Official MAVEN document split:

Split Docs Sentences Event mentions
train 2,913 32,431 77,993
validation 710 8,042 18,904

validation is MAVEN's raw valid split, renamed for naming consistency with the other converted datasets. The official test split is not included: its annotations are withheld for the CodaLab leaderboard, so it carries no gold event type or mention, only candidate triggers.

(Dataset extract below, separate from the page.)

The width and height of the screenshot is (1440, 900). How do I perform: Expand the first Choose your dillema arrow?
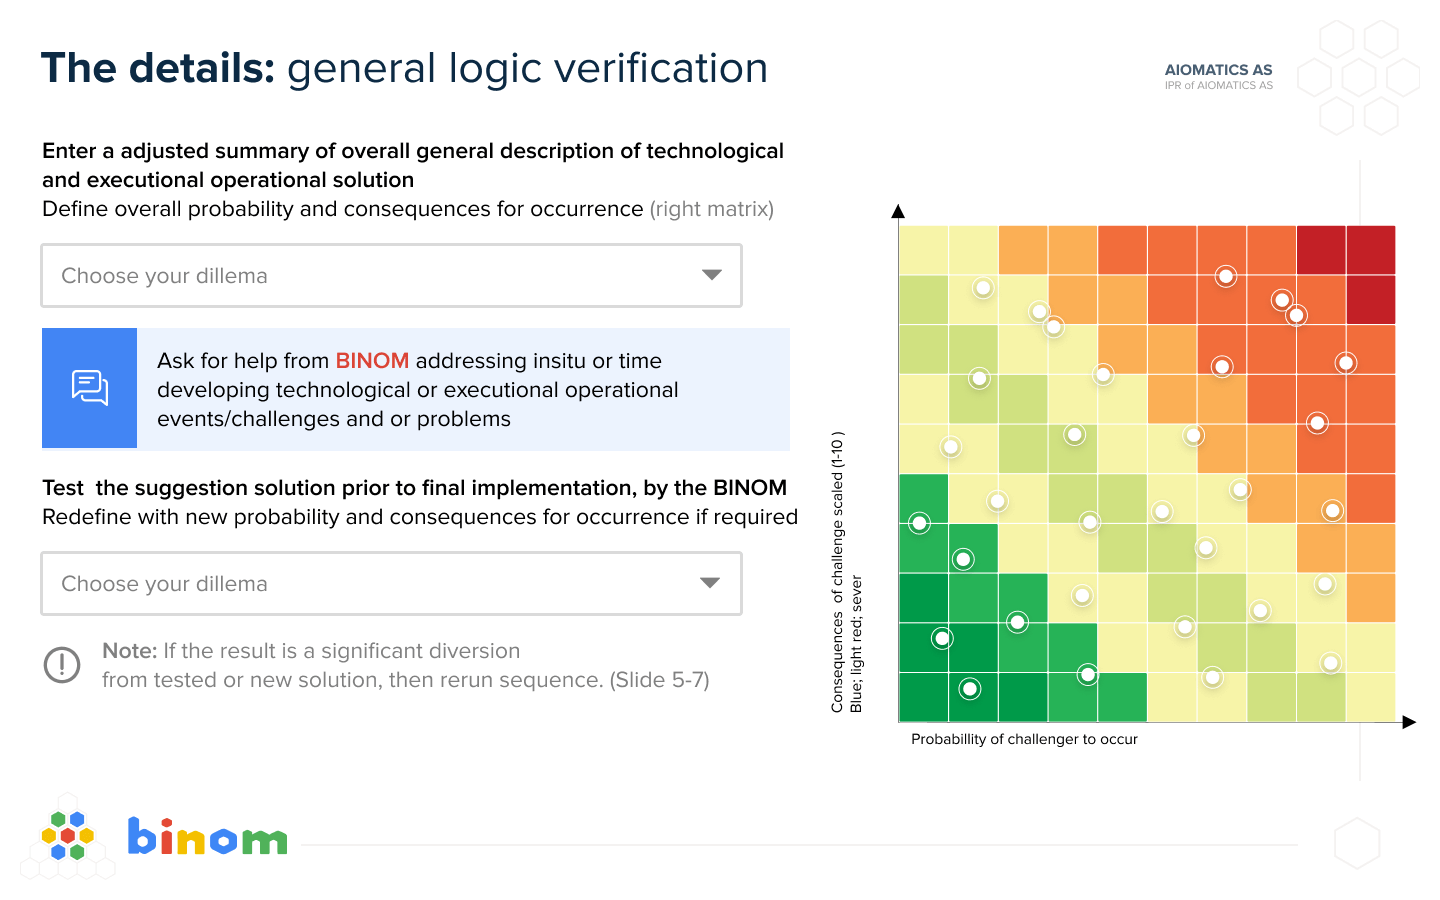click(712, 275)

What is dropped from the raw release

  • The unlabeled test split.
  • negative_triggers and other candidate lists (explicitly-labeled non-events).
  • Event coreference: MAVEN groups multiple mentions under one event instance. The flat per-sentence format used here cannot represent that grouping, so mentions become independent trigger entries — mention counts are preserved exactly (nothing deduplicated or merged).
  • Numeric type_ids, mention/event ids, and the raw per-sentence token lists.

Token -> char note

MAVEN's raw trigger spans are token indices into per-sentence token lists that are lossy (lowercased, rare words replaced by the literal string unk, PTB escapes for brackets/quotes). Triggers were re-anchored to the raw sentence text via greedy earliest-match case-insensitive alignment, trying PTB-variant candidates alongside the raw token, plus a neighbor-window fallback search for unk-substituted tokens. This recovered 100% of mentions: 0 drops, 0 offset failures across both splits. The emitted trigger text is always the authoritative sentence slice (input[start:end]); it differs from the raw trigger_word in 795 (train) + 200 (validation) cases, all case-only.

Provenance & license

Source: THU-KEG/MAVEN-dataset (data distributed via Google Drive / Tsinghua Cloud), MIT license. Document text is drawn from English Wikipedia (CC BY-SA). The event schema is derived from FrameNet. Annotations are crowd-sourced.

See maven_label_summary.md for the full 168-type inventory and per-split counts, and maven_vis.html for a sampled visualiser (stratified sample, ≤20 records/type per split + 10 empty records per split).